Copy out the records starting at the line containing "At what coordinates" and ending at the line containing "[x=233, y=1053]", unchanged.

◆ Record extracts
-.-.-
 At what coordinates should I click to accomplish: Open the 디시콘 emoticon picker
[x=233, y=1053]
-.-.-
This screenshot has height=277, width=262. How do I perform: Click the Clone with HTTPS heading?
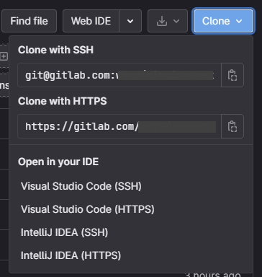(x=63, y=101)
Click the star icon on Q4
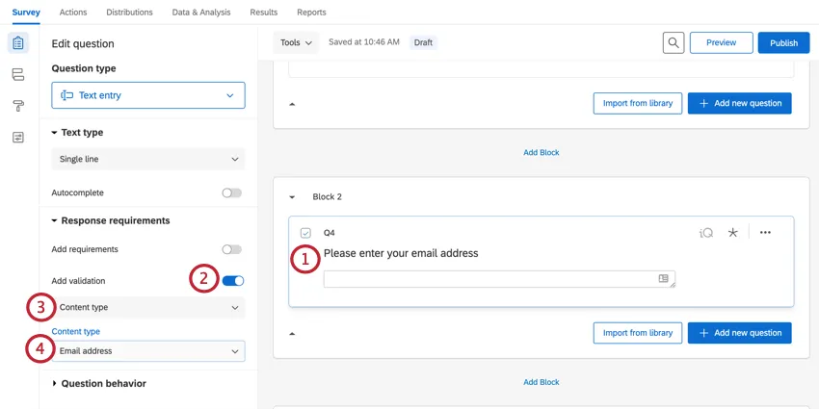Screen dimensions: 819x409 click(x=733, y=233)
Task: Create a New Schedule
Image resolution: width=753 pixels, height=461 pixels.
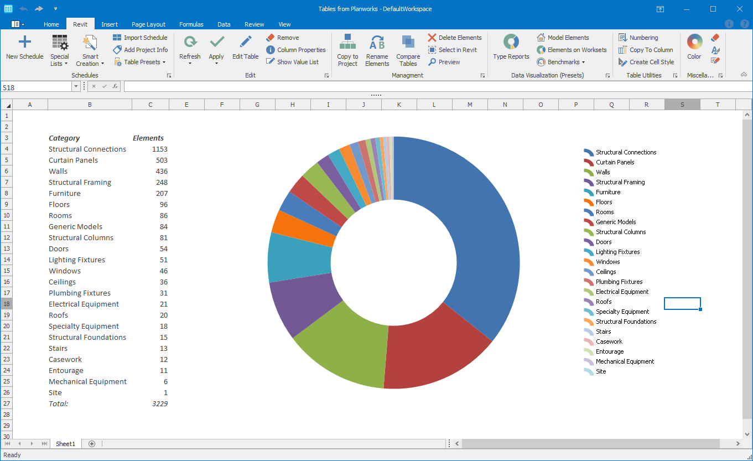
-.-.-
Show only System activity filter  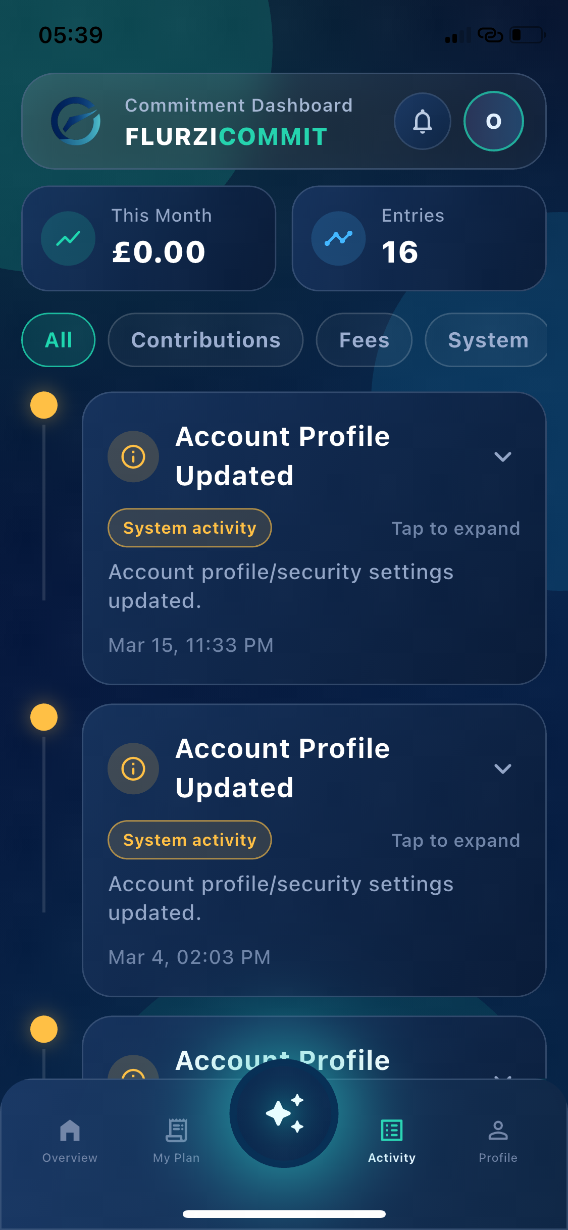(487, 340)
-.-.-
◆ Full output
 At what coordinates should I click to accomplish: Open the 디시콘 emoticon picker
[x=233, y=1053]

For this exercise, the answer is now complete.